Glad you’re on the mend and getting good news!
Thanks, @chuck, and for making me smile, too! You haven’t lived unless you’ve been wrapped in saran wrap for a shower, too!
Good news, yes!
Well men DO get breast cancer (I actually had to get a mammography a couple of years ago-is it worse if you’re well endowed in that area?). I have a sister-in-law who had a double mastectomy, a friend at church had two mastectomies and is getting radiated just now, but only on Ricochet could I ever learn about this use for saran wrap.
When my wife had knee surgery two years ago, it was handy that I had bought a couple of rolls of wrapping plastic, maybe 6 inches wide or thereabouts, of the kind that can be used to secure boxes on pallets for shipping, etc. Worked just fine for wrapping her knee for a shower each night.
Particularly appropriate as my wife is looking at knee replacement surgery.
All equally not fun. However, I think a lot depends on the tech. Some are eager to get it right the first time and don’t go easy on the pressure. The newer machines are faster, too, and more sensitive. Once you have had babies, you laugh at lesser pain, anyway.
I’m safe!
Susan, I’m elated! Blessings==>prayer==>blessings. Sounds like no chemo, no radiation; is that correct? Small daily pill for 5+ years?
This is why we need to stay on top of our annual exams….catch things early before the solutions get harder. Great news and great reminders here.
Great news Susan!
That really is great news. I almost envy you your surgery. After 20 weeks of chemo in 2019 and a month of radiation last year I am still not back to full strength – muscle pain, weakness and neuropathy in my hands and feet dog me every day. I think I would have traded those things for one breast. Ah well, must not be ungrateful. I’ve spent my whole life not being a whiny baby but do it a lot lately.

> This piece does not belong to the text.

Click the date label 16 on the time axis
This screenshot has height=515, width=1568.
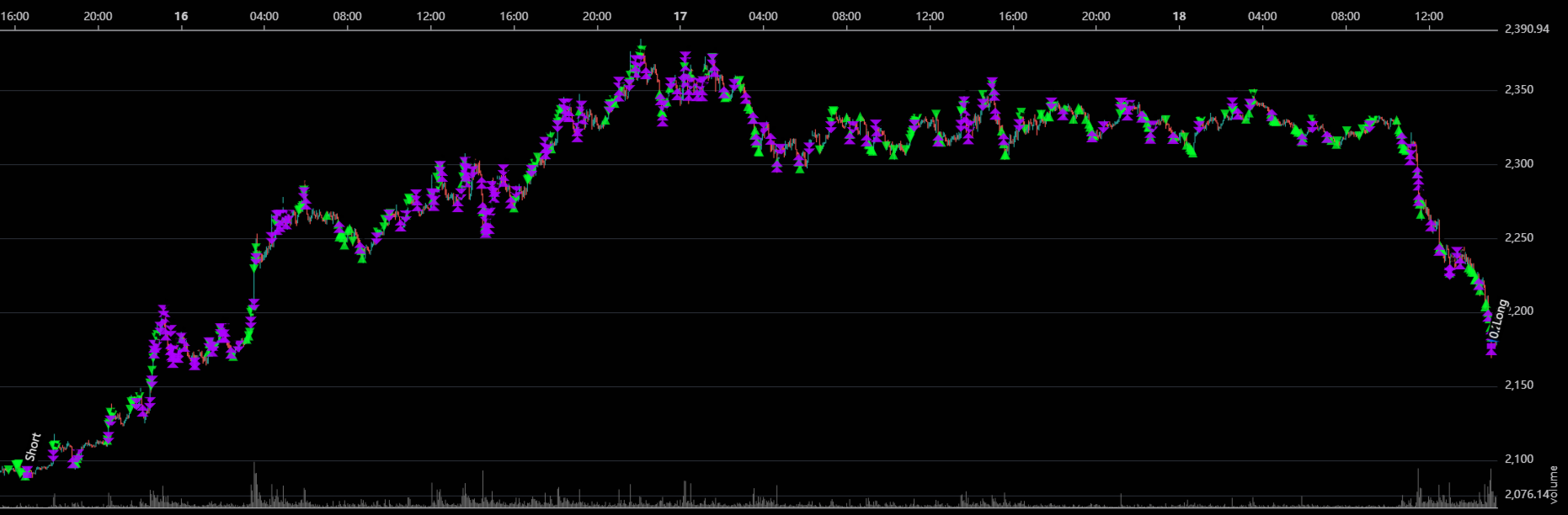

I will confirm after I see the doctor on Thursday, but I think that’s the outcome, including the pill.
Absolutely, @eherring. I’ve no doubt that my timely exam made a huge difference!
We’ve all had a lot to deal with Just, and with those treatments, it must be a very difficult recovery. But we’re here for you!
My dear Susan,
I haven’t been on Ricochet very much in the last year or two, and so completely missed your news of a breast cancer diagnosis. I will have to go back and read all of your posts, but I did want to say that I was diagnosed and treated for breast cancer this past spring. Covid delayed my surgery, just long enough to go into a new insurance “year”, meaning I was hit with two substantial deductibles. Ah well….like you I do not use the term “survivor”, though I don’t object to anyone else using it. In my case, because my husband is in such poor health, the biopsies, diagnosis, lumpectomy, radiation – all of it – was a blip on the screen. If it wasn’t for the side effects of the hormone reducing medication I’m on, I wouldn’t think of it very much at all!
We’ve been around each other enough for me to know you are definitely a thriver, @painterjean–especially given all you’ve had to deal with. Hang in there!
What an unbelievable day! In the best possible way!
I had the drain removed, no problem. We found out that the stitches will dissolve on their own from the surgery. They had to wait to put in the request for the mammo-something where they might suggest follow-up chemo. If it’s only a suggestion, I won’t do it, but they may say none required. (I think the surgeon thinks that will be the outcome.) I’ll meet with the oncologist to review those results and get my lifelong pills. I can go for fittings when the pain decreases.
But the best part. I can go back to exercising, starting in moderation. I can take walks. I can shower like a normal person. As the surgeon said, “You can go back to normal life.”
Jerry says he feels like he’s been fired!! But I told him I still intended to keep him as a husband and not a nursemaid.
Can you believe that I had the surgery one week ago today??
So there may be a follow-on report now and then; I go to see the surgeon in three months. But I imagined this all dragging on. And it won’t. Wow.